The completion of the latest phase means that some boaters and maritime businesses, such as Puget Sound Express, with its San Juan Islands tour boats, can return to Point Hudson after being temporarily halted. For more details, go to: portofpt.com.
Then in Ballard, the Visitor’s Center of the Hiram Chittenden Locks is supposed to open later this spring as extensive renovations near completion (the first floor is open, but work continues on the second story). The locks themselves, however, will continue a two-year, intermittent closure cycle for an overhaul of the 80-foot-wide large lock. Having recently re-opened in late January, the 825-foot-long lock will be out of service two more times this year— once in mid-October through mid-November—and again for the bulk of December. Another series of closures is expected in 2024 until the locks are fully renovated by late December of that year.
Most of the original machinery used to operate the gravity-based lock system has been in place since 1917 and is in urgent need of improvements. The U.S. Army Corps of Engineers will perform concrete demolition and construction work, installation and commissioning of new miter gates, and the scraping out of marine growth that has built up over 106 years of operation.
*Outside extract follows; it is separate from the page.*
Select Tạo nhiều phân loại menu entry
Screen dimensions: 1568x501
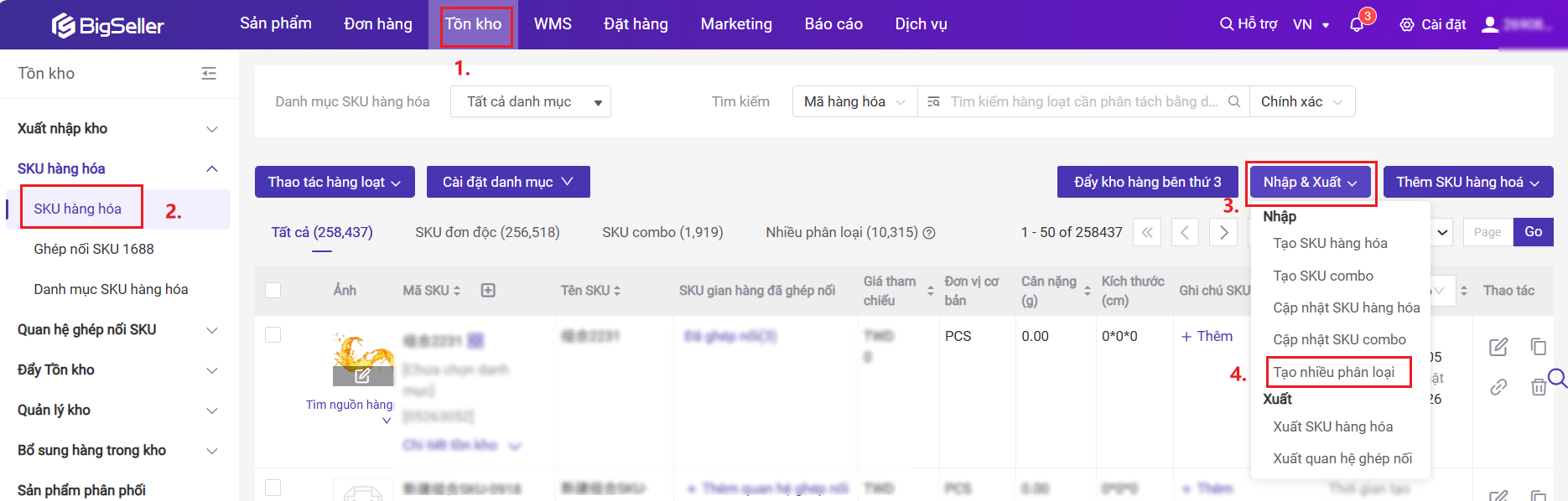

During these scheduled closures, the smaller boat lock will remain in operation to handle vessel traffic. The lock system, owned by the Army Corps, is the busiest in the nation, handling nearly 50,000 vessels each year between Lake Union and Puget Sound. The dates of the closures remain fluid for 2023 and 2024, so, for regular updates on the Corps’ upcoming lock closures, be sure to follow Chittenden’s (well updated) Facebook page: facebook.com/ChittendenLocks.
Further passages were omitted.